Looker, the data platform builder looking to expand the reach of its “horizontal” foundation, added another component this week with the integration of its tools with the beta release of Google’s cloud-based BigQuery ML.
The combination is aimed at speeding results derived from data science workflows and would allow users to act on data insights with predictive metrics. The integration also would automate some processes so data teams could create machine learning models in BigQuery using the Looker data platform tools.
Among them is Looker Blocks. The company said Wednesday (July 25) that BigQuery ML’s predictive functionality is being integrated into new and existing versions of Blocks, thereby allowing users to generate predictive metrics in applications or on dashboards.

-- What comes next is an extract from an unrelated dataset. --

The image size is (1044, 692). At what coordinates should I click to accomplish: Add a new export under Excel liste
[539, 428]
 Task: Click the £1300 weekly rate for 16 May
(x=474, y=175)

Lloyd Tabb, Looker’s co-founder and CTO, contends that “much of the work in machine learning centers around data preparation and ML model evaluation and tuning.” The integration with BigQuery ML means the company’s tools handle data preparation while the Google tool “does the learning,” Tabb added.
The integration also means Looker Blocks can be used to tune machine learning models to combine predictions into data workflows, the partners said.

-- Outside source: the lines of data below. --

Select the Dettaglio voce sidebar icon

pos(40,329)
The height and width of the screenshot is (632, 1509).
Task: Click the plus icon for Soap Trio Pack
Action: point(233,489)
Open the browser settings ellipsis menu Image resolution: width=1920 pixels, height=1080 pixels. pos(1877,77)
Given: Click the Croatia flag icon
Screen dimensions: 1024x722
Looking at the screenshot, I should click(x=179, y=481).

The integration is part of a broader Google effort to bring machine learning to its flagship BigQuery data warehouse. The intent is to add machine learning features to help ease the process of moving large data sets in and out of data warehouses. The goal is to reduce the amount of data movement as developers build and refine models.
“BigQuery ML brings machine learning closer to where customers are storing large datasets, so they can quickly create and deploy models, at scale,” said Sudhir Hasbe, Google Cloud’s director of product management.
For Looker, Santa Cruz, Calif., integration with BigQuery ML provides another tool running on its expanding data platform aimed at reducing data prep hassles so developers can focus on “operationaliz[ing] the outputs of ML models….”
The seven-year-old company’s analytics and machine learning tools form the basis of its data platform along with business intelligence and visualization capabilities. Launched in 2016, Looker Block was designed to allow developers to use pre-built data sets and visualizations. Looker provides a handful of blocks, such as weather and demographic data, while others are provided by the company’s partner network.
Google (NASDAQ: GOOGL) announced the beta release of BigQuery ML this week during the company’s cloud application event. It allows developers to create and run machine learning models in BigQuery using standard SQL queries. “BigQuery ML increases development speed by eliminating the need to move data,” Google said.